Maddie is chewing on her feet, I remember Lucille telling me if she did to take whatever I was feeding her away. Tomorrow I will go to my pet boutique and ask Bonnie if she carries Vital Essentials, she also will order it for me.
Matilda has never chewed on her feet and for the last few days she is doing it, I'm pretty certain it's the new treats I bought the girls.
Thanks Debbie, you are always full of knowledge, I love you girlfriend :wub:


----------



## maggieh (Dec 16, 2007)

What's the calcium and phosphorus percentages?


----------



## shellbeme (Mar 1, 2011)

I find this interesting. At first I wondered how it could be balanced with so few ingredients but they say they are balanced to aafco standards. If this is true it is a really nice looking food then, being that there are so few additives  I do wish they had more product information on the website though. 

Nice find!


----------



## mysugarbears (Aug 13, 2007)

maggieh said:


> What's the calcium and phosphorus percentages?

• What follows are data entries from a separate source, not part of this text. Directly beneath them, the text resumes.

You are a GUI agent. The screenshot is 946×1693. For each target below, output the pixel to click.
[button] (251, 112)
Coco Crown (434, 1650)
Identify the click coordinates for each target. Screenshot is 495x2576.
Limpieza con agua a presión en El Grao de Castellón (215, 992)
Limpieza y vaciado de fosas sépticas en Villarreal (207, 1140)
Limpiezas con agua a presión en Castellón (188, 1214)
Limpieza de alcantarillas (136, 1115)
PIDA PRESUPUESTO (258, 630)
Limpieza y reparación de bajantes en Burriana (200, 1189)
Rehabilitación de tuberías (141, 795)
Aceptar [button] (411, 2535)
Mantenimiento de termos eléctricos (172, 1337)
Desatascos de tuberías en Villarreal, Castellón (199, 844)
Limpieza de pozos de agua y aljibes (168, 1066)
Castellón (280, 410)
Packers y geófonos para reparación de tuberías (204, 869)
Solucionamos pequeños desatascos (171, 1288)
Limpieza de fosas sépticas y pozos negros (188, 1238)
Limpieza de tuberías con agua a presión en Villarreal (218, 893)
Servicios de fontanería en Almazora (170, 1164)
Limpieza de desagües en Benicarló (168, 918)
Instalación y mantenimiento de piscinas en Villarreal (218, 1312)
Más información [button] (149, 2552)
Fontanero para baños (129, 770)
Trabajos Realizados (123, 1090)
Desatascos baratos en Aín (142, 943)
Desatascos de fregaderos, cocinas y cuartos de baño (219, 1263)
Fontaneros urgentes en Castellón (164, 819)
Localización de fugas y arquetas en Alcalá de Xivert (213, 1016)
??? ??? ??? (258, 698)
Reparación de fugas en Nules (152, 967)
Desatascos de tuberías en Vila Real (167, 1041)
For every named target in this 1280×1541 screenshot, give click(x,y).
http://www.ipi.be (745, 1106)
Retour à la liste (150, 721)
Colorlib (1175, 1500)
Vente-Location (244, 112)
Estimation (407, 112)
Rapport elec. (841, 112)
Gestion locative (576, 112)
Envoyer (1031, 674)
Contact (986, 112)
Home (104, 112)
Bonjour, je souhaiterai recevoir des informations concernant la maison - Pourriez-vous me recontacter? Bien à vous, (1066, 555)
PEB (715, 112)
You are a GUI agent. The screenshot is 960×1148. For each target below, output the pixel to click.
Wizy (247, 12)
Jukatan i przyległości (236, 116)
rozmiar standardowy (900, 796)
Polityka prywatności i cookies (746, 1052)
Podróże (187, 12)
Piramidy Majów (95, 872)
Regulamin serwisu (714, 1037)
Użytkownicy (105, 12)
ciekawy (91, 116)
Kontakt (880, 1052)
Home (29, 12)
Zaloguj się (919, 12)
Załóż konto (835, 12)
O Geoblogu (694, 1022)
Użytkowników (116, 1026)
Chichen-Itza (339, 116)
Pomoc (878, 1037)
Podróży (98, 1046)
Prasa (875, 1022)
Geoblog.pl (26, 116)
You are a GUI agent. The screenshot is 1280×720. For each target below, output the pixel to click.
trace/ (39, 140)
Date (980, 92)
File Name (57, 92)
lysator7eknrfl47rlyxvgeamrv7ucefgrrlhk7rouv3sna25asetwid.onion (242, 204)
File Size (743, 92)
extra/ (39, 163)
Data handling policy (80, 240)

Maggie they sent me a chart in an attachment with the information and i don't know how to post it here. :blush:


----------



## mysugarbears (Aug 13, 2007)

Since i can't attach the chart that was sent to me from Vital Essentials. I just wrote down calcium and phosphorus percentage since that what was asked. Now, remember this is for the *Frozen Raw food*. If you have any questions that the answers aren't on the website contact customer service and they will send you an attachment of the dry matter analysis. [email protected] Hope that helps.


*DUCK*

Calcium: 3.91&

Phosphorus: 3.18%


*Fish*

Calcium: 1.91%

Phosphorus: 1.8%

*Rabbit*

Calcium: 1.49%

Phosphorus: 1.8%

*Wild Boar*

Calcium: 0.97%

Phosphorus: 0.97%

*Beef*

Calcium: 1.15%

Phosphorus: 1.07%

*Chicken*

Calcium: 3.85%

Phosphorus: 2.27%

*Turkey*

Calcium: 3.48%

Phosphorus: 2.86%


----------



## maggieh (Dec 16, 2007)

Thanks!


----------